§ **MATERIAL SUPPLIED**
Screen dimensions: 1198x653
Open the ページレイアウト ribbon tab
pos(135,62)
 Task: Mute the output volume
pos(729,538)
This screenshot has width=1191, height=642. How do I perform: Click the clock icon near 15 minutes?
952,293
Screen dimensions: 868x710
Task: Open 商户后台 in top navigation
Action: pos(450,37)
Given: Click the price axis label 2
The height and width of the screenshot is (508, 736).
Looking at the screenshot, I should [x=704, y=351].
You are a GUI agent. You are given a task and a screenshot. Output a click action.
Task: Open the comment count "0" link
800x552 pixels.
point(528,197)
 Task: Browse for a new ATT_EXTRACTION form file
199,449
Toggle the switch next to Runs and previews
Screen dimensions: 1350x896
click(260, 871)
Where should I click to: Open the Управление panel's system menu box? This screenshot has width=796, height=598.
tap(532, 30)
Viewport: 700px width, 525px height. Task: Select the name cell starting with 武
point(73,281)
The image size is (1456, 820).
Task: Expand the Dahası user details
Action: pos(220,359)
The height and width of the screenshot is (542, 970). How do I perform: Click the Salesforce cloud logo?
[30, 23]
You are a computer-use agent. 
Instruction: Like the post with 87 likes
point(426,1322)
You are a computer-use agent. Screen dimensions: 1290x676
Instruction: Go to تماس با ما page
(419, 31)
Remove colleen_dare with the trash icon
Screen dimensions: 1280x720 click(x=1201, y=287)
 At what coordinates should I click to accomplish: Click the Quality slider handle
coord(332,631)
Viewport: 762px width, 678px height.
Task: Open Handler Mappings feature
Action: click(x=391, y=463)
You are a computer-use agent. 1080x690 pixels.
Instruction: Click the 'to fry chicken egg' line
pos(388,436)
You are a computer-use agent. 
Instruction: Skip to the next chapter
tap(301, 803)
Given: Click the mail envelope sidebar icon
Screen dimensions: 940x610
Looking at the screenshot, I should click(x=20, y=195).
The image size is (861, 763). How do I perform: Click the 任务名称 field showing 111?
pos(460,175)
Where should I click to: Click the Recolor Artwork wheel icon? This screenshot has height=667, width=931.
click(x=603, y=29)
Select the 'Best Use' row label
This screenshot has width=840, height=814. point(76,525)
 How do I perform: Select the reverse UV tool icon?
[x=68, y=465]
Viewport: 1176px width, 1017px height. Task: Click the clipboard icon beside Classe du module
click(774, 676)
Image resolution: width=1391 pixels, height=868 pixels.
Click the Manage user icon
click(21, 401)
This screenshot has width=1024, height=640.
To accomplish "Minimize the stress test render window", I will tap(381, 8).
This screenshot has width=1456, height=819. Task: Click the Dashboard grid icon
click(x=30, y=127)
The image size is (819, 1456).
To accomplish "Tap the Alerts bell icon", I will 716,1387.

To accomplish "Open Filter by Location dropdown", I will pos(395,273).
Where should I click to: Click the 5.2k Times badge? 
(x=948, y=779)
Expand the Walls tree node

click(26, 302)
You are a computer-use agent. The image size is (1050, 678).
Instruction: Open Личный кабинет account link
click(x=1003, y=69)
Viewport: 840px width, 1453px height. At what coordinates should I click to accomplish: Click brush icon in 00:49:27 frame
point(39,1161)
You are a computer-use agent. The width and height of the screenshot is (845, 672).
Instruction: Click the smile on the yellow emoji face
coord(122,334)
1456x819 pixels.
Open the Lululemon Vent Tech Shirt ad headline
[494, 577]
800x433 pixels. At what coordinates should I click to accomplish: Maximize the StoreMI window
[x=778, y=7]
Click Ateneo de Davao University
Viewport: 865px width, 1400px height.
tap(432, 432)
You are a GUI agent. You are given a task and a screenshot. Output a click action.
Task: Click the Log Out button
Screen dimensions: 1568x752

§ **TASK**
Arrange the lines from the first one through the line containing "point(426,1322)" into a Markdown table with the columns Row and Text, numbering each row and omitting any blank lines.

§ **OUTPUT FOR THIS EXERCISE**
| Row | Text |
|---|---|
| 1 | Screen dimensions: 1198x653 |
| 2 | Open the ページレイアウト ribbon tab |
| 3 | pos(135,62) |
| 4 |  Task: Mute the output volume |
| 5 | pos(729,538) |
| 6 | This screenshot has width=1191, height=642. How do I perform: Click the clock icon near 15 minutes? |
| 7 | 952,293 |
| 8 | Screen dimensions: 868x710 |
| 9 | Task: Open 商户后台 in top navigation |
| 10 | Action: pos(450,37) |
| 11 | Given: Click the price axis label 2 |
| 12 | The height and width of the screenshot is (508, 736). |
| 13 | Looking at the screenshot, I should [x=704, y=351]. |
| 14 | You are a GUI agent. You are given a task and a screenshot. Output a click action. |
| 15 | Task: Open the comment count "0" link |
| 16 | 800x552 pixels. |
| 17 | point(528,197) |
| 18 |  Task: Browse for a new ATT_EXTRACTION form file |
| 19 | 199,449 |
| 20 | Toggle the switch next to Runs and previews |
| 21 | Screen dimensions: 1350x896 |
| 22 | click(260, 871) |
| 23 | Where should I click to: Open the Управление panel's system menu box? This screenshot has width=796, height=598. |
| 24 | tap(532, 30) |
| 25 | Viewport: 700px width, 525px height. Task: Select the name cell starting with 武 |
| 26 | point(73,281) |
| 27 | The image size is (1456, 820). |
| 28 | Task: Expand the Dahası user details |
| 29 | Action: pos(220,359) |
| 30 | The height and width of the screenshot is (542, 970). How do I perform: Click the Salesforce cloud logo? |
| 31 | [30, 23] |
| 32 | You are a computer-use agent.  |
| 33 | Instruction: Like the post with 87 likes |
| 34 | point(426,1322) |